黒:ハッキリ言やいいだろ!塩試合でした、今日はダメな福森の日でした!って。
赤:ぶっちゃけすぎですよ!まあ、3点目は天を仰ぎたくなるようなやられっぷりでしたが…。
黒:殴り合い徹底拒否!って相手にはホント弱いな。
赤:また身もフタもないことを。ロティーナセレッソはそれで勝ってきているんですから。
黒:あれで今年いっぱいって桜の考えることはようわからん。そんなに殴り倒して勝ちたいかねぇ?
赤:ウチらがそれ言っちゃダメでしょ…。
黒:自分たちのペースに持っていきたいってのはわからなくもないが、
  あれじゃ待ちガイルに闇雲に飛び込んでは撃ち落とされるの繰り返しだぞ?
赤:また、えらい角度から来ましたねぇ。
黒:待ちガイルへの対応を間違える…。
赤:早野乙。じゃ、どうすればいいんです?
黒:攻めない。
赤:それじゃ点取れないでしょ!
黒:つーか、ミス待ちの相手に不可欠なのは我慢だ。
赤:それって珍しくないんじゃ?
黒:均衡が破れるまではお互いに手応えはあったと思うぜ?高い位置に押し込んだミシャと
  WBに持たせるまでは許容しても最後の壁は崩させないロティーナとで。
赤:一見押し込んでいても実はそれでイーブンだったということですか…。
黒:ああいう相手に殴り倒して勝つのは厳しい。
  プリズマンをいくら素手で殴っても拳が潰れるだけだ。
赤:おっさんにしかわからん喩えをブッコまないでくださいよ。
  暖簾に腕押しでいいじゃないですか!
黒:そうとも言うな。
赤:はげおさんが言うところの“ブロック崩し”ですね。
  でも、それって川崎くらいにパスワークが精密じゃないと…。
黒:ただ、ジェイのヘッドにつながるサイドチェンジはそのきっかけにはなっている。
赤:それが選手交代で順足WBの状態からのクロスでってのが皮肉ですけどね。
  ジェイを活かすならクロスの精度ってことで初めから順足WBでもよかったんじゃ?
黒:そのあたりは左ルーカス右金子の“逆足WB”でカットインのメリットを採ったんだろうな。

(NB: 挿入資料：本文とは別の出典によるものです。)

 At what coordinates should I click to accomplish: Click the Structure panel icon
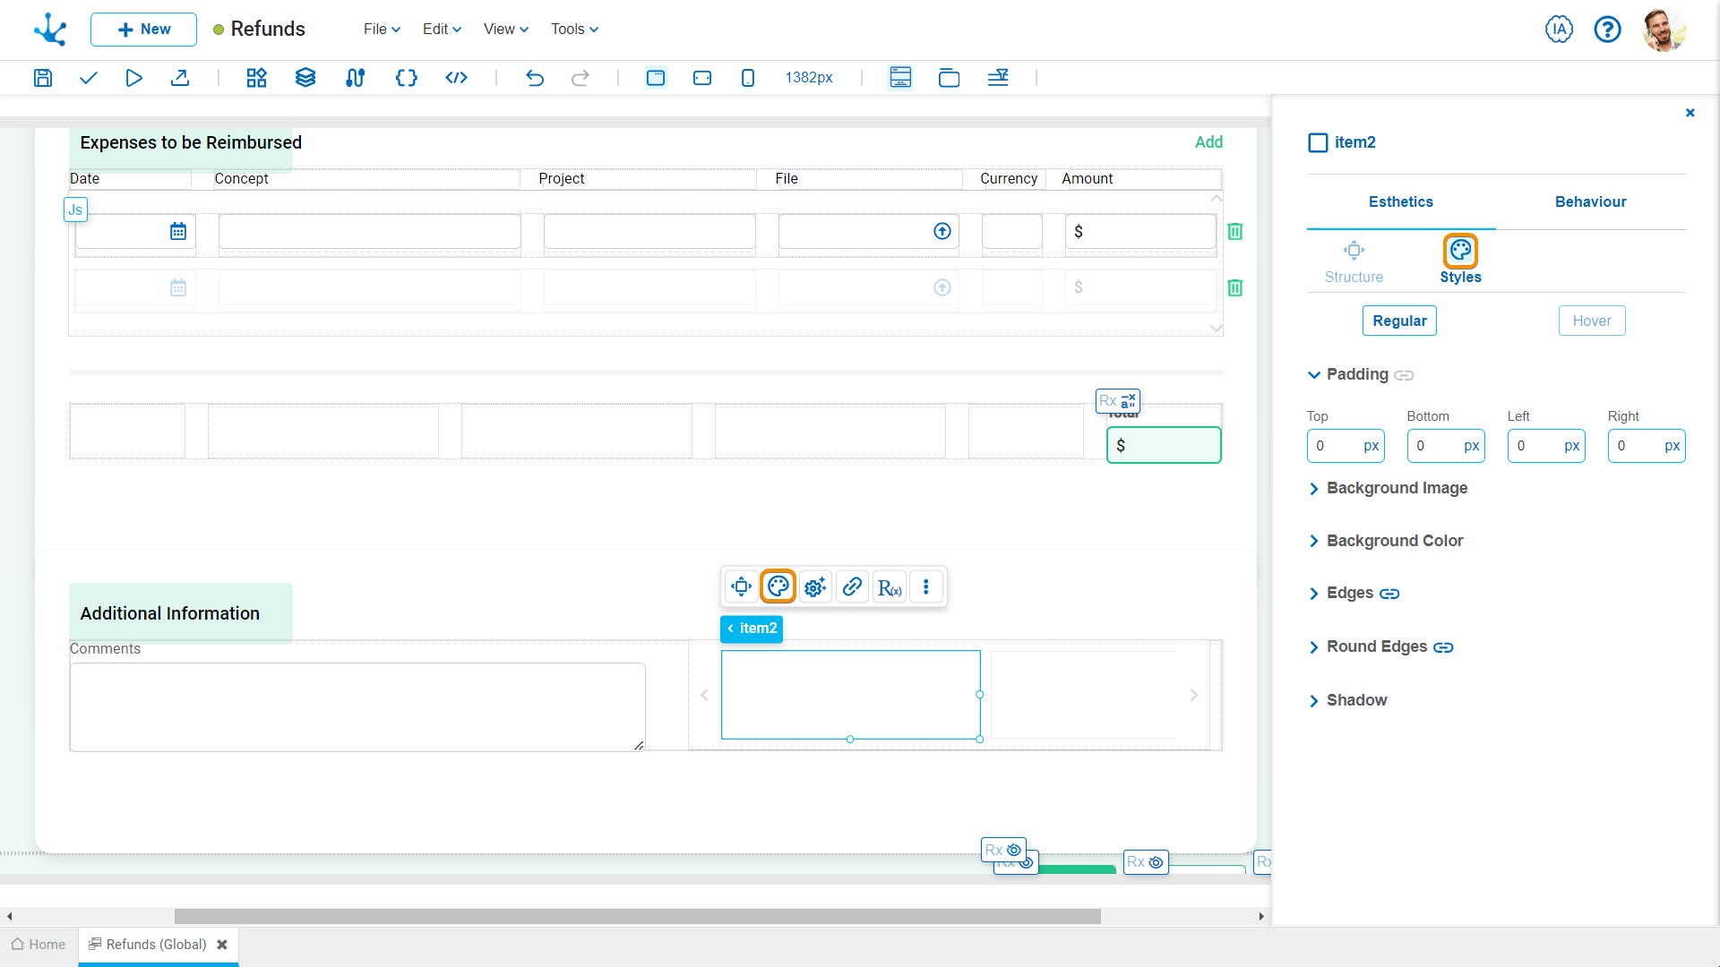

  菅がまだ途中出場の段階で福森の守備が怪しいことも考えると金子の左WBは正直怖い。
赤:失点につながったから言うわけじゃありませんが福森ってホントにピーキーな選手ですねぇ。
黒:そして今年のミシャ式は左WBがPAの左角を取るというのが顕著だ。
赤:そういや、ルヴァン杯ファイナルでの菅の先制ゴールも左の角にいましたね。
黒:ルーカスの利き足は右だ。広島戦でも惜しいシュートを撃てている。
  菅が仙台戦で右足に持ち替えてゴールってのもあったから約束事ではあるんだろう。
赤:ただ、持ち替える分ひと手間かかる、と。
黒:あと、前半すぐのルーカスのヘッドの時に思ったのが駒井がいい動きしてたな、と。
赤:何かと叩かれやすい駒井ですが良かったですか?
黒:地上波だと7分くらいかな、
  ルーカスがボール持っているときに駒井が左サイドの裏に流れたんだよな。
  あれがミシャ式の肝なんじゃないかと思えたんだよ。
赤:すいません、わかりません…。
黒:あれはルーカスと駒井のレーンチェンジだけど、大まかに言うと交差の動きだな。
  去年の湘南戦のなぜそこに進藤のヘッドがそうなんだが、
  武蔵が#8の大野を引っ張って空いたスペースに福森ピンポイントクロス&進藤の飛び込み。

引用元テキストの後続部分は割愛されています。